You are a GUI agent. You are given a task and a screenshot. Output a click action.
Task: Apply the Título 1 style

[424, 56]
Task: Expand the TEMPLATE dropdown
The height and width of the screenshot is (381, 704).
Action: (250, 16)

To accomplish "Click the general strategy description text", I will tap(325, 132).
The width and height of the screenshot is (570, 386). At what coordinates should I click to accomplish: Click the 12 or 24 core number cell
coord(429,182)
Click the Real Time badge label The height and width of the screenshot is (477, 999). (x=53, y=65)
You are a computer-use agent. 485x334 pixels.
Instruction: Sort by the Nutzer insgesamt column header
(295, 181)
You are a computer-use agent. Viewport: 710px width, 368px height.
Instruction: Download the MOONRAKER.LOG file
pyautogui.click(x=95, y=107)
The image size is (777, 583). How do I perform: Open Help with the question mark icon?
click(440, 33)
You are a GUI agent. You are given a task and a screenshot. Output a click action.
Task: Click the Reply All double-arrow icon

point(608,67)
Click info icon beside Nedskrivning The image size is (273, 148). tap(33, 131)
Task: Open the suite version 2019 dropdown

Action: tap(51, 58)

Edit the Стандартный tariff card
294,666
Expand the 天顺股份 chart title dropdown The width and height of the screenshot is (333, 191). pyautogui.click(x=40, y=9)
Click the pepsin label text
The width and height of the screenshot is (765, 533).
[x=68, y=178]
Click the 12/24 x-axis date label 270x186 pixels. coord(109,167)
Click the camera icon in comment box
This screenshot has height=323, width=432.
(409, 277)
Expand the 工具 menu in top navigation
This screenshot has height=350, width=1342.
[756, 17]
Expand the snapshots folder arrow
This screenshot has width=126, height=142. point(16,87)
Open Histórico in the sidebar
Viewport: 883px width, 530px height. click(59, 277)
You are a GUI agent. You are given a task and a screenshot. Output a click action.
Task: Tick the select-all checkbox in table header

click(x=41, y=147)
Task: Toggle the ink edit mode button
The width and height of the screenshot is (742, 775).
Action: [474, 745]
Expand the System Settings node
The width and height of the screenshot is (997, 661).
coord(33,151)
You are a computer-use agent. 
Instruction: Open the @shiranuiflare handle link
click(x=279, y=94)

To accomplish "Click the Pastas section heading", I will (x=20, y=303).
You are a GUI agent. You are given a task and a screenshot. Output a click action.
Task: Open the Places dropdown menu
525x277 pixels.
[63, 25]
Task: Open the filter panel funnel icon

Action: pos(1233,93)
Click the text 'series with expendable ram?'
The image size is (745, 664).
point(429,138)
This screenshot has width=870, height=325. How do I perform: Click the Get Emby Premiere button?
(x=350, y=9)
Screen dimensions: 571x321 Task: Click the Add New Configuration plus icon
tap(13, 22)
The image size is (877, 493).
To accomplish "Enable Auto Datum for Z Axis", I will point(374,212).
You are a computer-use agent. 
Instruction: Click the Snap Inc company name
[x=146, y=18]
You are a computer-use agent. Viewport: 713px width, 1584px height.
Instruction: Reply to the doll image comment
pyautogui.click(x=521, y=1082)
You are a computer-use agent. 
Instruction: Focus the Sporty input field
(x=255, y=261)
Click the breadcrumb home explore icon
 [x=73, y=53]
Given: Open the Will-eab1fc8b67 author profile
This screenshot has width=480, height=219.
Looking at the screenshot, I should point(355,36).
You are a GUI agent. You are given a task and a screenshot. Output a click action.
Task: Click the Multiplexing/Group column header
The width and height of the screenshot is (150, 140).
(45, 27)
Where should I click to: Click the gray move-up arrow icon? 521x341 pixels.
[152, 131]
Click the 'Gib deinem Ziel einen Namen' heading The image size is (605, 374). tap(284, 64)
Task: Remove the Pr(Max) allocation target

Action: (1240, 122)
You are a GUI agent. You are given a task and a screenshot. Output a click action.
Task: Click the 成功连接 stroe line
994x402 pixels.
|---|
What is required
The listing above should be returned in full, exactly as shown.

Problem solution
You are a GUI agent. You are given a task and a screenshot. Output a click action.
Task: Apply the Título 1 style

[424, 56]
Task: Expand the TEMPLATE dropdown
The height and width of the screenshot is (381, 704).
Action: (250, 16)

To accomplish "Click the general strategy description text", I will tap(325, 132).
The width and height of the screenshot is (570, 386). At what coordinates should I click to accomplish: Click the 12 or 24 core number cell
coord(429,182)
Click the Real Time badge label The height and width of the screenshot is (477, 999). (x=53, y=65)
You are a computer-use agent. 485x334 pixels.
Instruction: Sort by the Nutzer insgesamt column header
(295, 181)
You are a computer-use agent. Viewport: 710px width, 368px height.
Instruction: Download the MOONRAKER.LOG file
pyautogui.click(x=95, y=107)
The image size is (777, 583). How do I perform: Open Help with the question mark icon?
click(440, 33)
You are a GUI agent. You are given a task and a screenshot. Output a click action.
Task: Click the Reply All double-arrow icon

point(608,67)
Click info icon beside Nedskrivning The image size is (273, 148). tap(33, 131)
Task: Open the suite version 2019 dropdown

Action: tap(51, 58)

Edit the Стандартный tariff card
294,666
Expand the 天顺股份 chart title dropdown The width and height of the screenshot is (333, 191). pyautogui.click(x=40, y=9)
Click the pepsin label text
The width and height of the screenshot is (765, 533).
[x=68, y=178]
Click the 12/24 x-axis date label 270x186 pixels. coord(109,167)
Click the camera icon in comment box
This screenshot has height=323, width=432.
(409, 277)
Expand the 工具 menu in top navigation
This screenshot has height=350, width=1342.
[756, 17]
Expand the snapshots folder arrow
This screenshot has width=126, height=142. point(16,87)
Open Histórico in the sidebar
Viewport: 883px width, 530px height. click(59, 277)
You are a GUI agent. You are given a task and a screenshot. Output a click action.
Task: Tick the select-all checkbox in table header

click(x=41, y=147)
Task: Toggle the ink edit mode button
The width and height of the screenshot is (742, 775).
Action: [474, 745]
Expand the System Settings node
The width and height of the screenshot is (997, 661).
coord(33,151)
You are a computer-use agent. 
Instruction: Open the @shiranuiflare handle link
click(x=279, y=94)

To accomplish "Click the Pastas section heading", I will (x=20, y=303).
You are a GUI agent. You are given a task and a screenshot. Output a click action.
Task: Open the Places dropdown menu
525x277 pixels.
[63, 25]
Task: Open the filter panel funnel icon

Action: pos(1233,93)
Click the text 'series with expendable ram?'
The image size is (745, 664).
point(429,138)
This screenshot has width=870, height=325. How do I perform: Click the Get Emby Premiere button?
(x=350, y=9)
Screen dimensions: 571x321 Task: Click the Add New Configuration plus icon
tap(13, 22)
The image size is (877, 493).
To accomplish "Enable Auto Datum for Z Axis", I will point(374,212).
You are a computer-use agent. 
Instruction: Click the Snap Inc company name
[x=146, y=18]
You are a computer-use agent. Viewport: 713px width, 1584px height.
Instruction: Reply to the doll image comment
pyautogui.click(x=521, y=1082)
You are a computer-use agent. 
Instruction: Focus the Sporty input field
(x=255, y=261)
Click the breadcrumb home explore icon
 [x=73, y=53]
Given: Open the Will-eab1fc8b67 author profile
This screenshot has width=480, height=219.
Looking at the screenshot, I should point(355,36).
You are a GUI agent. You are given a task and a screenshot. Output a click action.
Task: Click the Multiplexing/Group column header
The width and height of the screenshot is (150, 140).
(45, 27)
Where should I click to: Click the gray move-up arrow icon? 521x341 pixels.
[152, 131]
Click the 'Gib deinem Ziel einen Namen' heading The image size is (605, 374). tap(284, 64)
Task: Remove the Pr(Max) allocation target

Action: (1240, 122)
You are a GUI agent. You are given a task and a screenshot. Output a click action.
Task: Click the 成功连接 stroe line
994x402 pixels.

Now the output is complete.